> [Source document]
....

What's it like to visit a place where you're haunted by painful memories? 'I was afraid that a visit to the world’s capital of romance would rekindle my own heartbreak,' writes Ana Santos.

I was maybe 22 when I first started what I called “My Paris Fund.” I put in every peso, every centavo I could save into a bank account so I could have enough for a trip to Paris someday.

When the amounts in the bank account became a little more significant, I invested it little by little into the stock market.

Then the 1997 regional market came crashed. My stocks were worth just a little more than toilet paper and my dream of going to the City of Light was dashed.

Later, an opportunity came again to visit Paris, my honeymoon. I honeymooned in Paris. The use of the words “my” and “I” rather than “we” or “us” is deliberate and appropriate. Somewhere between Manila and Charles de Gaulle, it became clear to me that the union wasn’t going to work. And a little more than a year later, the marriage ended. It would have probably been a lot sooner if I didn’t have a baby in between and was temporarily restricted and immobilized during the pregnancy.

A baby that I learned, when I backtracked, was conceived in a small, quaint Italian village called Assisi.

Being a first-time mother, a newly separated wife, and a working woman was daunting and overwhelming. I did not have a back-up plan and I did not have a safety net—unless you count my steely determination to stand by my decision as a safety net.

The only way I knew how to deal with my new normal was to forget. It was the only way I knew to move on; it was the only way I knew I could somehow function.

I called it my oblivion – this non-selective way of erasing memories that were so painful that they were debilitating. And in my oblivion, I forgot Paris. Except for seeing the Eiffel Tower for the first time, the Mona Lisa and the friendly French waiter who played charades with me and enacted everything on the menu to make sure I did not order something too exotic, Paris became just a place I had once been to and once visited.

....

> [Supplied data]
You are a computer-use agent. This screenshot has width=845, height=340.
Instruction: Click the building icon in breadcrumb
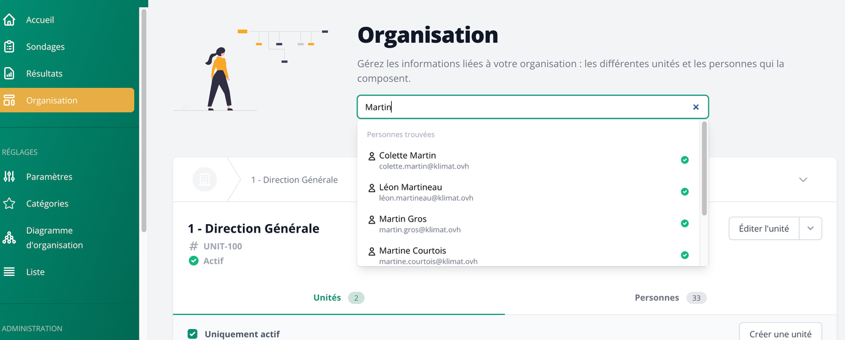click(204, 179)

....

> [Exercise directions] Write the next part of the essay above about Paris and a failed marriage, starting right after its last sentence.

> [Answer for the task]
For many years, I looked at Paris from the eyes of a distant admirer and enjoyed it at arm’s length, from photos posted by friends. I lived vicariously through vacation photos posted by friends, content to see others enjoy the city, which was nothing more than a vague memory.

Again 

Last May, 13 years after my first visit I went back to Paris again. I was alone this time, a journalist on assignment rather than a tourist.

I was thankful for the distraction of managing respondent schedules, navigating my way out of Paris to the suburbs to meet them at their homes. It took my mind off my own ambivalence. I was afraid to sit in a place and have memories that had long been erased come back at me. I was afraid that wandering through the city would make me face my old failures.

I was afraid that a visit to the world’s capital of romance would rekindle my own heartbreak.

In a way, I was also hopeful. I was hopeful that the years that had gone by would allow me to face those memories and finally acknowledge them for what they really were – memories of another time, another life, another person who had very little resemblance to the person I am now.

SACRE COEUR. The basilica is a popular tourist spot in Paris. Photo by Ian Langsdon/EPA

On my last day in Paris, an interview with my last respondent ended early and I had just enough time to visit Sacrè Coeur before going to the airport. I did not get to go there on my first and last visit and thought it would be fitting that my last stop would be the highest point of with city. 

I climbed up the 90-something steps to reach the foot of the basilica and looked at the city sprawled out in front of me, and thought back to the days that had gone by.

It had rained almost every day that I was there, but it did nothing to take away from the beauty of the city. I met, interviewed and got to know fellow Filipinos working in Paris as domestic workers or garde d’enfants,or babysitters/nannies. The city’s historic landmarks and dazzling lights did nothing to assuage their homesickness and their longing to be with the families back home.  

As for me, I was thankful for the chance to see the city again and make new memories. If there is one thing that I learned, it’s when life gives you bad memories, you make new ones – better ones.

After my own vain but humorous attempts at a selfie, I gave up. I looked at Paris one last time and began my descent down the hill to catch the metro.

And then I saw it.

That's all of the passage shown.